R-Type Final 2 adds more finality to the previous final.
I’ll admit that I’m not the most avid of R-Type players. I wasn’t one who played the early games in the arcade or otherwise, but I’m quite aware of its significance in the shoot ‘em up genre and retro gaming as a whole. With that said, I played R-Type Final to death in the mid-2000s on PlayStation 2 thanks to its fairly short playtime, addictive gameplay loop, and slew of unlockable content. Over 15 years later, I find myself playing a wholly unexpected sequel on Xbox Series X with the hopes of losing just as much time to it.
R-Type Final 2 follows a similar pattern to the previous game, with a handful of ships to choose from to play through the brutally difficult campaign. The dreaded Bydo forces have returned, and only you and your ship of choice can repel them over the course of seven stages. That’s about all the story you’re getting in spite of a fairly well presented intro cinematic at the start of each run, but the plot isn’t what anyone would be here for. You’re here to shoot aliens.
Stages play out with you moving from left to right, simply trying to survive long enough to confront and defeat the boss whilst taking out as many enemies as you can along the way. You have a standard rapid fire attack that can be charged into a super powerful beam attack, as well as collectible ‘bits’ that add a little extra firepower, and a missile attack if you collect a powerup for it. There are also ‘Force’ that you can pick up and attach to the front or back of your ship that can attack forwards, diagonally, or downwards, as well as having their own super attack. If you aren’t familiar with the series, this can seem fairly daunting, but it doesn’t take long to get the hang of things.
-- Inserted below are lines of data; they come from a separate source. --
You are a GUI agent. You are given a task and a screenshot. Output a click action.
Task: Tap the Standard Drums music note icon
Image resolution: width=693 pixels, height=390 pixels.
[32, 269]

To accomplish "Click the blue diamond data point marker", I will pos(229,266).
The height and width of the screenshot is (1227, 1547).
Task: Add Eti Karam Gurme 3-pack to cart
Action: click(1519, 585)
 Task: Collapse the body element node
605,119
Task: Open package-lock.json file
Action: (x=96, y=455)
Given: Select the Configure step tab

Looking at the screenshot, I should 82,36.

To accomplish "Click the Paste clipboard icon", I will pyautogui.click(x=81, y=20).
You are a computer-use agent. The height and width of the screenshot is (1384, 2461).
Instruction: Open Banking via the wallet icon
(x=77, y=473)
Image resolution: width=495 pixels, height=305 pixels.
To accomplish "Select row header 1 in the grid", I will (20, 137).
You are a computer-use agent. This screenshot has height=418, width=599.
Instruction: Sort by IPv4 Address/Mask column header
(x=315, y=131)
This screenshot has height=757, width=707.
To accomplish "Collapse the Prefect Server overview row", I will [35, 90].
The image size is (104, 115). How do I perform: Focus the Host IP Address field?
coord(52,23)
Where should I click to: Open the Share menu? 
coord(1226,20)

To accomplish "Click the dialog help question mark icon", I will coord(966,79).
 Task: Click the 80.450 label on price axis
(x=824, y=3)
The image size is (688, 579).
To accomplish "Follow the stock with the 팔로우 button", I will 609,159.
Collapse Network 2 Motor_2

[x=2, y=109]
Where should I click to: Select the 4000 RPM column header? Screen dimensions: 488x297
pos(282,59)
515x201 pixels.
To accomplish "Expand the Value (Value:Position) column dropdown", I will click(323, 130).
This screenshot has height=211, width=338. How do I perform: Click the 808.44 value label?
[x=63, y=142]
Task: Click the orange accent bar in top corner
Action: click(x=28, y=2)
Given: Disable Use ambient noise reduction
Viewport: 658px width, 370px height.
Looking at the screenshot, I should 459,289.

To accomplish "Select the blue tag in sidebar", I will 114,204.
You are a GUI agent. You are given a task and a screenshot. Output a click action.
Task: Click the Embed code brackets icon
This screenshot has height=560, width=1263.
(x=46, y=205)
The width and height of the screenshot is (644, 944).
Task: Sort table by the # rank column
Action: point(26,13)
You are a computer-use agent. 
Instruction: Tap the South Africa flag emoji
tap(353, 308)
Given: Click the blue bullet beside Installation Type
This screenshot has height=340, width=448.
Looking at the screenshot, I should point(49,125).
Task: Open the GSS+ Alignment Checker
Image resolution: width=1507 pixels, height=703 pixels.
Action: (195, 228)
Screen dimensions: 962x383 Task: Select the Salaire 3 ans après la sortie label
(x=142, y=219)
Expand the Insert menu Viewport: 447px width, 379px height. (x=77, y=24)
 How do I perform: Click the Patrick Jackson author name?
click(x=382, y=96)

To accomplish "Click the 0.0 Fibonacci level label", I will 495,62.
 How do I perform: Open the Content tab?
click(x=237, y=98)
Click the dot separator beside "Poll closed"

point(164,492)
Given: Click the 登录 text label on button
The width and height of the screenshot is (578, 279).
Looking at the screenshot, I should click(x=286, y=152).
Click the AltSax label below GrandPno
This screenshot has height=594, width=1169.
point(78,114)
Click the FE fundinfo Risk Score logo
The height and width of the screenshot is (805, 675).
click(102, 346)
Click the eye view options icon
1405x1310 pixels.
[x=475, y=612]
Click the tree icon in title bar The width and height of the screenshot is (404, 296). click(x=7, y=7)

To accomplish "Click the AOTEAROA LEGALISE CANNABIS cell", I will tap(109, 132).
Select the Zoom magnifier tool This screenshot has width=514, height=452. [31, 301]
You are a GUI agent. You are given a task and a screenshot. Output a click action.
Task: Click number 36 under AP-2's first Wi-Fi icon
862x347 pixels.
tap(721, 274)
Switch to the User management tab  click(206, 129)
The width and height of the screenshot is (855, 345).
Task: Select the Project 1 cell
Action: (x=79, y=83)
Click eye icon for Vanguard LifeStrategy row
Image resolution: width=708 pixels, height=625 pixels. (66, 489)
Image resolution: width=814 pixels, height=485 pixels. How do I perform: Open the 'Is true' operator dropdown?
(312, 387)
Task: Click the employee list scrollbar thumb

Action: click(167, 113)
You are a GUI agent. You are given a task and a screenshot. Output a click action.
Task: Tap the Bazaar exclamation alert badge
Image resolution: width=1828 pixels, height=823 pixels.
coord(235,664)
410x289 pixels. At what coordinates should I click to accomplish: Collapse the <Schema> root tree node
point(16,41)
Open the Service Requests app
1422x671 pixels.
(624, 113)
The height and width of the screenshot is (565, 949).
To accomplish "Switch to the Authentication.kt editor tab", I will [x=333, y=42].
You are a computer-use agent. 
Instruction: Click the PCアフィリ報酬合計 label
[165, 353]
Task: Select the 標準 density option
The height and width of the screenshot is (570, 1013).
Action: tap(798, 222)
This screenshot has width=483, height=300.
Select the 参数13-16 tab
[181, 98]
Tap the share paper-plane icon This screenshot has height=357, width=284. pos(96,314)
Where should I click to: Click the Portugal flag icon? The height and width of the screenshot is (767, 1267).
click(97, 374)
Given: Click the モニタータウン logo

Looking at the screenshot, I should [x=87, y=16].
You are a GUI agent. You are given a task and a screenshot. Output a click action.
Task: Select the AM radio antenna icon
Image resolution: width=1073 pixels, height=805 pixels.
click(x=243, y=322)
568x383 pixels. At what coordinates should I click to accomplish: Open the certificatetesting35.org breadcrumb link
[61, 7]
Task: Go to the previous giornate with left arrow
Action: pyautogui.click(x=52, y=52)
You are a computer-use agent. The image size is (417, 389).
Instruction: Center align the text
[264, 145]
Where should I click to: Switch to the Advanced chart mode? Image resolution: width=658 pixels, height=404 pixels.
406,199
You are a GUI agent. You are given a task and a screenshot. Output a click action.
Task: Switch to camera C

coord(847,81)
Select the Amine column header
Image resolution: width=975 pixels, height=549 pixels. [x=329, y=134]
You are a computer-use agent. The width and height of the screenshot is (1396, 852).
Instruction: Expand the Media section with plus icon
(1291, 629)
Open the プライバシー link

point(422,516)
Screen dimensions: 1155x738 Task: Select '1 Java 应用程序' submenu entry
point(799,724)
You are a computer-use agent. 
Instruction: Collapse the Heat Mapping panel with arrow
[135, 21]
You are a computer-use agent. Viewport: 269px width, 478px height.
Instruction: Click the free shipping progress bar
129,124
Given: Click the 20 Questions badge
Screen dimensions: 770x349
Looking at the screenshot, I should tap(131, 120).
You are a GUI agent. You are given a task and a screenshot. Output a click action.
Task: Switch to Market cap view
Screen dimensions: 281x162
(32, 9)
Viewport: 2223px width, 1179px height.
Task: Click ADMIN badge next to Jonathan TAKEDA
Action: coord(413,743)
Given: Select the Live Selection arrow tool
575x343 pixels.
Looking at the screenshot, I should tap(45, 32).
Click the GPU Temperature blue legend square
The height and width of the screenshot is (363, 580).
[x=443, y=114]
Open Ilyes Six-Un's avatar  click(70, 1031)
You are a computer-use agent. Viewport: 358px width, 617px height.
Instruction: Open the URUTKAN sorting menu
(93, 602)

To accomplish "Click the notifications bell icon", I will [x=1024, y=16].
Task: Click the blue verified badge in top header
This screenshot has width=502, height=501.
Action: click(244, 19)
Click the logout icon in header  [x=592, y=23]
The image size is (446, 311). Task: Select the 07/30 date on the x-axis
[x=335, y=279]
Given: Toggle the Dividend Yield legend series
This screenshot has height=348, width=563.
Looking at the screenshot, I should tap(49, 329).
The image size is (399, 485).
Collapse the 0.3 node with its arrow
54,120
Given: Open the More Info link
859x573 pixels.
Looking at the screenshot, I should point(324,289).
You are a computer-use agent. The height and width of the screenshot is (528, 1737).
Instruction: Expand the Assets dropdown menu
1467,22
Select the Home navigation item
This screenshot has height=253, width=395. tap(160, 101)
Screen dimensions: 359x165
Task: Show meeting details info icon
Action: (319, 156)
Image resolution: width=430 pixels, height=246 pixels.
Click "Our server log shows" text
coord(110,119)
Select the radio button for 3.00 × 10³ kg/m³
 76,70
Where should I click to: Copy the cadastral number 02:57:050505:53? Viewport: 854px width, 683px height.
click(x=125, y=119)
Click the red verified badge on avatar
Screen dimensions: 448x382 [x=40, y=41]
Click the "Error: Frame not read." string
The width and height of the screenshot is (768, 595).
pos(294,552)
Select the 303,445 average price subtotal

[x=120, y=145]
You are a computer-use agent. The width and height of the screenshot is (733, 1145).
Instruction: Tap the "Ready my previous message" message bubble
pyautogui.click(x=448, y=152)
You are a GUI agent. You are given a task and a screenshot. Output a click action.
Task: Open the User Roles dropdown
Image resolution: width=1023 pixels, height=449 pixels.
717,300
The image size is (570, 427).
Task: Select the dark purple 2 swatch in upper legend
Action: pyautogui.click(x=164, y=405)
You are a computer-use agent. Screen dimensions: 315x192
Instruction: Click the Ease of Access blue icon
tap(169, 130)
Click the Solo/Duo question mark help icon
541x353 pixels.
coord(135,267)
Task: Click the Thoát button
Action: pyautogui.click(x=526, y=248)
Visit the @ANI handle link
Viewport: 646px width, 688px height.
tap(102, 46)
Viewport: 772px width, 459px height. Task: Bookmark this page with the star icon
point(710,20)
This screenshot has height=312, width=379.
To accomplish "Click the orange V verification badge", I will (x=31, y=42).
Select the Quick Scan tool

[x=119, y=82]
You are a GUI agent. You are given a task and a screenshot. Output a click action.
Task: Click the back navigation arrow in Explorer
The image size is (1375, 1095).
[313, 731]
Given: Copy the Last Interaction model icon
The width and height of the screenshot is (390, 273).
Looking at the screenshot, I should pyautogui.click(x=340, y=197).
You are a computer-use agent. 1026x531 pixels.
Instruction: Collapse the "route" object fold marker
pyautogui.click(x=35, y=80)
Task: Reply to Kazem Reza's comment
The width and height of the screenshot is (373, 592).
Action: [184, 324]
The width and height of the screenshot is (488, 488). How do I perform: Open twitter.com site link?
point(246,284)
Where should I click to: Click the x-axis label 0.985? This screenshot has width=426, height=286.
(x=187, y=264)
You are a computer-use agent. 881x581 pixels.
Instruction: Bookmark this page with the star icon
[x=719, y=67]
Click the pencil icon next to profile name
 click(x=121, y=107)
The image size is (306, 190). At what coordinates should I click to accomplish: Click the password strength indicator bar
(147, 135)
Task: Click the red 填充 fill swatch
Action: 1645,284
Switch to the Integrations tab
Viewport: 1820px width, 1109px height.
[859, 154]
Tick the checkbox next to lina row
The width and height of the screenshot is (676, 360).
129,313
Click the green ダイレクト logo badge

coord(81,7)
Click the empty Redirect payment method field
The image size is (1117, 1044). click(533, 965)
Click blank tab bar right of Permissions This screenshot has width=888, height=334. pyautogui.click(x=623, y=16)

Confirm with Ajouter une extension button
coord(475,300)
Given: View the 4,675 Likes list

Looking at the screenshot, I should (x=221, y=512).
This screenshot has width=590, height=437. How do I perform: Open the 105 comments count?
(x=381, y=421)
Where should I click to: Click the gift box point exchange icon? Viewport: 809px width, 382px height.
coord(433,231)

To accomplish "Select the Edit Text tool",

But no matter how quickly you get to grips with your ship’s powerups and abilities, you will die very quickly once you’re past that opening level. R-Type Final 2 doesn’t pull any punches once it’s into the swing of things with swathes of enemies and bullets flying at you. Sure, you can shoot down enemies, destroy bullets, and weave through gaps with your adjustable speed, but you are going to be destroyed over and over before you get to the end credits. Thankfully, death doesn’t set you back too far, and there are continues — although not many — should you run out of lives. Which you will. A lot.
As you try, and fail, to reach the conclusion, you’ll earn various resources that can be used to unlock more ships, and this is where R-Type Final 2 and its predecessor shine. There are nearly 100 ships to unlock and try out, and they all have enough differences to make them feel unique. From different combinations of beam attacks and Force, to a variety of bits and missiles that can really change up how you’ll play. After a while you’ll find a ship that really works for you — it was the Morning Star for me — and you’ll start to make more progress, learn the stages, and find more success.
The downside of this is that it can feel a bit grindy, as some of the later ships take a lot of resources to unlock. Unless you’re hammering out the levels you’ll find yourself needing to play through a few times to get enough for some of those later ships. Luckily there are several routes through the final stages of the game. Levels six and seven will be different depending on a choice you make at the end of the fifth stage, so at least there’s some variety there to keep things fresh enough. You’ll need to complete these different routes to even be allowed to unlock some specific ships. The variety of difficulty levels helps here too if you’re struggling, but even Kids mode is no joke.
Another advantage is just how snappy the gameplay is most of the time. Your ship moves smoothly and quickly in response to your input depending on your speed setting, and you’ll find yourself timing your charge attack to maximise destruction as you learn the level layouts. It’s all very satisfying apart from at certain points that crop up towards the end of the game where there are some inexplicable frame drops. These come seemingly out of nowhere at very specific points and I can’t for the life of me figure out what’s causing them. The action on screen is no more intense than at other points, so these occurrences make no sense, and in a game like this, you need a smooth framerate to get through unscathed. I suppose the fact they’re predictable helps you prepare for them, but you shouldn’t need to.
Whilst R-Type Final 2 looks pretty enough, it’s not so Earth-shatteringly beautiful to cause these hiccups. The visual effects are good enough by today’s standards, and I did like the ability to walk around the hangar and look at the various ships you’ve unlocked in first person. The music and sounds stand out quite well — I particularly enjoyed the soundtrack which was nicely varied throughout the campaign. The general presentation is solid, although there was the utterly baffling fact that the main menu was presented in Japanese when I first launched the game. If it weren’t for the fact that I could guess my way around the menus to the language options I’d still be unsure of what I was selecting.
In spite of some utterly bizarre design decisions and errors, R-Type Final 2’s minute to minute gameplay is as solid as it was a decade-and-a-half ago. I enjoyed the campaign in spite of my ever growing frustration as I tried to find a way through a particularly challenging section. The constant promise of fresh ships to try out kept me interested, and the stages themselves were fun to learn their way around as they offered up their surprises — one of the stage seven variants offers a fun twist in its entirety should you choose that path. If you can overlook those few irritations, you can have a great time here.